Given task:
Could you output the listing below as a Markdown table with columns "Row" and "Entry"? Begin at the line that contains "abril (699, 216)", stop after the line that contains "Oruro (58, 1807)", and put each line in its own numbered row, skipping any blank lines.
====================
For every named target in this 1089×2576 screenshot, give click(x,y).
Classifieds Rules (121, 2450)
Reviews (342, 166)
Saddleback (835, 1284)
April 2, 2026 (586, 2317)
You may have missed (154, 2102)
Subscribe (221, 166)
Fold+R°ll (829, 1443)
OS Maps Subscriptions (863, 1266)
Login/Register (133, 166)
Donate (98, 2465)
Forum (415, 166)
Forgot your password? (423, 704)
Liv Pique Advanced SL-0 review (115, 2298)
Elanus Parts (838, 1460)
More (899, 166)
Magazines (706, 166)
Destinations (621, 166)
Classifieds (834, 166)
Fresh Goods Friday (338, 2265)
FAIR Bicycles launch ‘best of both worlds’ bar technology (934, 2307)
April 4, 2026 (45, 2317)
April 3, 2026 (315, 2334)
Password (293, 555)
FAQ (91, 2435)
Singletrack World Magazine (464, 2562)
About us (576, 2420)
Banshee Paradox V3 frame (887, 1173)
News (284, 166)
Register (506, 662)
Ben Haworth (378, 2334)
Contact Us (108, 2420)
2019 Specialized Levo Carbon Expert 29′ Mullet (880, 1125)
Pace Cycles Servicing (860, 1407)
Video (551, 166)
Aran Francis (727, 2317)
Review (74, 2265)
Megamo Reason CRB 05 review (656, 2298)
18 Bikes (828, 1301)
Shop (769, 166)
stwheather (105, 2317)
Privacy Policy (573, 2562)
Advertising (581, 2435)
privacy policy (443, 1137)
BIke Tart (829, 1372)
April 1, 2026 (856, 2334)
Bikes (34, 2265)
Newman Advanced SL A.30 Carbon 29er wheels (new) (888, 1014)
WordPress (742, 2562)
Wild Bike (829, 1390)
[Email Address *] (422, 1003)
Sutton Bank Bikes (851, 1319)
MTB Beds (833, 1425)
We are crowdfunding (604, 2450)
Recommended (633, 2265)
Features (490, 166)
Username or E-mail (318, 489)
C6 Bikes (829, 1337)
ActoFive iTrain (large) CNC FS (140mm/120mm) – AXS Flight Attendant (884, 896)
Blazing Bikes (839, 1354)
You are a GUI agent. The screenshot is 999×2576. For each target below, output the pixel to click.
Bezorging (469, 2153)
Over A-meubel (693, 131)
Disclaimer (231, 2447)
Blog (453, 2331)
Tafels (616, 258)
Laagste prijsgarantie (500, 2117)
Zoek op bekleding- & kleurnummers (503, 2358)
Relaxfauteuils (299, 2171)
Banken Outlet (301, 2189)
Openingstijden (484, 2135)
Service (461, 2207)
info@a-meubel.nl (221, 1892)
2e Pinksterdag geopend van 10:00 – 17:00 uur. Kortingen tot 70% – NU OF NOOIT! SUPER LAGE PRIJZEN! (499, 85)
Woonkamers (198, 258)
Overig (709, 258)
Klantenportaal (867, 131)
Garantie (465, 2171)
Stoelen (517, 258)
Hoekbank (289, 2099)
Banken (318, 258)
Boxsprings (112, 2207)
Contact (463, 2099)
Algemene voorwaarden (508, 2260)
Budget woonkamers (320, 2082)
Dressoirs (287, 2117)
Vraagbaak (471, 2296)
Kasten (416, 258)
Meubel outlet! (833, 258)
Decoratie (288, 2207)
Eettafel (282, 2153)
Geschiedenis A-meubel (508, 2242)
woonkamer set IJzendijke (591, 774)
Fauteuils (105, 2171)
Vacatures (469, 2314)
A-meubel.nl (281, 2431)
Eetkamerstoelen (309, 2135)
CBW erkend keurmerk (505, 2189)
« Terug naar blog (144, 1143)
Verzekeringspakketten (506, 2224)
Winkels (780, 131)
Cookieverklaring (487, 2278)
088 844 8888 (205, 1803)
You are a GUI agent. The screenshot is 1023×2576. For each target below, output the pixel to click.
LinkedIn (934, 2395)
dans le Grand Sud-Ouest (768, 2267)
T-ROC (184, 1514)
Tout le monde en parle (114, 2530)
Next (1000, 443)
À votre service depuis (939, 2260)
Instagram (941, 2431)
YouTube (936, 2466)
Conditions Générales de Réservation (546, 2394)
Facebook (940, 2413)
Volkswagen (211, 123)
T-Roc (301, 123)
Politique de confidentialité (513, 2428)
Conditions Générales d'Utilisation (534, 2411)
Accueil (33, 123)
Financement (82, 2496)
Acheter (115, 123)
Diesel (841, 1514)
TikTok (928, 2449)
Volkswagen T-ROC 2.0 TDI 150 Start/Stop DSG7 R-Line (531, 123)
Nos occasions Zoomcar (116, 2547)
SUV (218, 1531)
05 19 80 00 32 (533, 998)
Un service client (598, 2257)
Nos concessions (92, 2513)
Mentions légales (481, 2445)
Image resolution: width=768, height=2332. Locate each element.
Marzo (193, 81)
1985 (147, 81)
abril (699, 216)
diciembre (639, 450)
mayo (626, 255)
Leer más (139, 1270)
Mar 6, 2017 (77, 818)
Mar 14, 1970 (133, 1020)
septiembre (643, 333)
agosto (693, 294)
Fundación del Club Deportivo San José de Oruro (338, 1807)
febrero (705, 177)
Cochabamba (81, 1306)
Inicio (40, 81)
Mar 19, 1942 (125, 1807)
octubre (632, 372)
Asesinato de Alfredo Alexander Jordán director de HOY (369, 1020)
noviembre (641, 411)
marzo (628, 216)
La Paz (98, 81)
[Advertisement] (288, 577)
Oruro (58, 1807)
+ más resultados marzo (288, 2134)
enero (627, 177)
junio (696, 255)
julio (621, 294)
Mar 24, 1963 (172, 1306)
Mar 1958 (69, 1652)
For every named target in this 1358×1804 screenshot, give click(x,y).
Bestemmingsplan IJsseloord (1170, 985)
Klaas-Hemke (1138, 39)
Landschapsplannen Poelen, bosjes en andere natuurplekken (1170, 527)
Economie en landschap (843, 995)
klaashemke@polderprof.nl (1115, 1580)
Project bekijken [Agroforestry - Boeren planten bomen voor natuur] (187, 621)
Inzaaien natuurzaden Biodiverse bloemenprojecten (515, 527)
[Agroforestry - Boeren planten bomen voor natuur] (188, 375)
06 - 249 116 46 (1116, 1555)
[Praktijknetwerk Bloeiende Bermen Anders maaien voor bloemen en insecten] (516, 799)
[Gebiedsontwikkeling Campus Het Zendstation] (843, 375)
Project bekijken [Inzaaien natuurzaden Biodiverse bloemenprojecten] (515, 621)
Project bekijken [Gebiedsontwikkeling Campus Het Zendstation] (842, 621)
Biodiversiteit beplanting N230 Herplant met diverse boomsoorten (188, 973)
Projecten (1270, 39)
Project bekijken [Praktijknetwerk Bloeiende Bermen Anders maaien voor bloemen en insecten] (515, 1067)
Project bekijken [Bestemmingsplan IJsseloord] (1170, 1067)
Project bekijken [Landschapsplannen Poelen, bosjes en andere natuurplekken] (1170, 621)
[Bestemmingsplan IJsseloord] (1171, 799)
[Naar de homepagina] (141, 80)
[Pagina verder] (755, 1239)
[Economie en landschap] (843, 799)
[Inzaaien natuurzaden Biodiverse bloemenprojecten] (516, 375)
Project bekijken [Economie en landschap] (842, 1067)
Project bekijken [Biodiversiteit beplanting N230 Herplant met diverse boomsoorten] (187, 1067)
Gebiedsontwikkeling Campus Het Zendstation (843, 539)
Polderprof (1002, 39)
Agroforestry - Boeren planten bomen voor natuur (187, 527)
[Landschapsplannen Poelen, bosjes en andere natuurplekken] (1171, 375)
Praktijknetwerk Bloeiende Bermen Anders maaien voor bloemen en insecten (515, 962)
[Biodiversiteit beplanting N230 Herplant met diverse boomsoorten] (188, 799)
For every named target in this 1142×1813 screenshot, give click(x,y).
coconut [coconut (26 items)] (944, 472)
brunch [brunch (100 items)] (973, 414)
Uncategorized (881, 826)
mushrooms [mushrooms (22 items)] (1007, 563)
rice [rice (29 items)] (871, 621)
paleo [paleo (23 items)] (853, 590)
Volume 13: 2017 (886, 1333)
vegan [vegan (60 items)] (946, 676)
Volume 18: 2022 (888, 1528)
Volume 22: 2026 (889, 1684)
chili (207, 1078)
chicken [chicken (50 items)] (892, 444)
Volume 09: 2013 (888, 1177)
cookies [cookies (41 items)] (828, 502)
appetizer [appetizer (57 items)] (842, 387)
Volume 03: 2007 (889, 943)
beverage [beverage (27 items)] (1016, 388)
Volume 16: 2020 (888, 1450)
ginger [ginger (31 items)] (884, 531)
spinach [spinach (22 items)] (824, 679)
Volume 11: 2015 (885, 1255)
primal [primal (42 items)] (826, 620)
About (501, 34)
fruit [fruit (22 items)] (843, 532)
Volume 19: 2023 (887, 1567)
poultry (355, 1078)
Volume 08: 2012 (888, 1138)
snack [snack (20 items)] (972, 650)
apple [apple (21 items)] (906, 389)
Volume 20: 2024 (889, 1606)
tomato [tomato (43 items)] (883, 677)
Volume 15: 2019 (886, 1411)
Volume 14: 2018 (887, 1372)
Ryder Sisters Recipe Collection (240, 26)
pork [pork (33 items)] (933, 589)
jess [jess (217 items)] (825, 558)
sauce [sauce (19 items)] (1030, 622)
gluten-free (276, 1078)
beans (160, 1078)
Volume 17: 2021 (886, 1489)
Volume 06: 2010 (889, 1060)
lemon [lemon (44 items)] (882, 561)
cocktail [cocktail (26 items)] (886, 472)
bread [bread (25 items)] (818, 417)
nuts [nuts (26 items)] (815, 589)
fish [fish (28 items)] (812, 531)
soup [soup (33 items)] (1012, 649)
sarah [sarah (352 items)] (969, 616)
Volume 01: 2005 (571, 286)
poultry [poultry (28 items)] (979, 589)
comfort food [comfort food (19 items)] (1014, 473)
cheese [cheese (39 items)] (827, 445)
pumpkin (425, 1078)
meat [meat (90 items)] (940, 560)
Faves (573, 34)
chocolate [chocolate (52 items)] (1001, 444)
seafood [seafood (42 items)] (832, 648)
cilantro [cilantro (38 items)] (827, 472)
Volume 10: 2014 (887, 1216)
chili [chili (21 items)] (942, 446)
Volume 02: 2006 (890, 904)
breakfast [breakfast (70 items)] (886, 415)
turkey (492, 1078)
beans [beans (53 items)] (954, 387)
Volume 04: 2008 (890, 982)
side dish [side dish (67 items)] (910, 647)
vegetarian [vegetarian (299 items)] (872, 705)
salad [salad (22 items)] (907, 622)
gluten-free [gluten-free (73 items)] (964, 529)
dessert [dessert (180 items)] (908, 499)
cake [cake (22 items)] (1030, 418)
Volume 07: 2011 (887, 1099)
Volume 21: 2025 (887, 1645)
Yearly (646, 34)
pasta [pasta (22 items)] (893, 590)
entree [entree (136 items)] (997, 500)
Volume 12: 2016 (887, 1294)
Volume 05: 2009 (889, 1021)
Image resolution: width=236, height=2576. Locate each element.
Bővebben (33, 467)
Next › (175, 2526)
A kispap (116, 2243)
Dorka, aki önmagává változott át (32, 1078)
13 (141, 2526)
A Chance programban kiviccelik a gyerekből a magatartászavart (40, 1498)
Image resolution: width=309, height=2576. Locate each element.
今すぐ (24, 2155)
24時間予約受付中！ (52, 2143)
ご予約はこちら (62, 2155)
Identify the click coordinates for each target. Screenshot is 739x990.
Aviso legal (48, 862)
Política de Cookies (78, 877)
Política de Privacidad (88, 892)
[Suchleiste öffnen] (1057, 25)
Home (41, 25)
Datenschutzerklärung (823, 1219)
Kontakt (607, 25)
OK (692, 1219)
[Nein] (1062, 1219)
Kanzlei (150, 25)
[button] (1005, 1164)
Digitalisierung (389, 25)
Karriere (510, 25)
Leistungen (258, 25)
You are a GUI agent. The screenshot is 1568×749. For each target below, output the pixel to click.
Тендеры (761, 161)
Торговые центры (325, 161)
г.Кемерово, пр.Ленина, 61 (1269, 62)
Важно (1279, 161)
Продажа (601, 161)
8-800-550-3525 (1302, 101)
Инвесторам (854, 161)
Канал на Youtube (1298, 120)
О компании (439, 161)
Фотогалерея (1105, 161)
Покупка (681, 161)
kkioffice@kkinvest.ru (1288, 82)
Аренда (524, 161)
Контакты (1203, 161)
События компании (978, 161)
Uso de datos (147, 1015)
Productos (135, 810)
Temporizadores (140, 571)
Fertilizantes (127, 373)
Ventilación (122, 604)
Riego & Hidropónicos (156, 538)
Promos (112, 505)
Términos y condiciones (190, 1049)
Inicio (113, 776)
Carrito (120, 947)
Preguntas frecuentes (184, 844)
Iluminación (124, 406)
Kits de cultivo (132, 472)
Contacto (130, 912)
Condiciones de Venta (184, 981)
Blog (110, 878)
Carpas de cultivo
====================
Completed task:
| Row | Entry |
|---|---|
| 1 | abril (699, 216) |
| 2 | diciembre (639, 450) |
| 3 | mayo (626, 255) |
| 4 | Leer más (139, 1270) |
| 5 | Mar 6, 2017 (77, 818) |
| 6 | Mar 14, 1970 (133, 1020) |
| 7 | septiembre (643, 333) |
| 8 | agosto (693, 294) |
| 9 | Fundación del Club Deportivo San José de Oruro (338, 1807) |
| 10 | febrero (705, 177) |
| 11 | Cochabamba (81, 1306) |
| 12 | Inicio (40, 81) |
| 13 | Mar 19, 1942 (125, 1807) |
| 14 | octubre (632, 372) |
| 15 | Asesinato de Alfredo Alexander Jordán director de HOY (369, 1020) |
| 16 | noviembre (641, 411) |
| 17 | marzo (628, 216) |
| 18 | La Paz (98, 81) |
| 19 | [Advertisement] (288, 577) |
| 20 | Oruro (58, 1807) |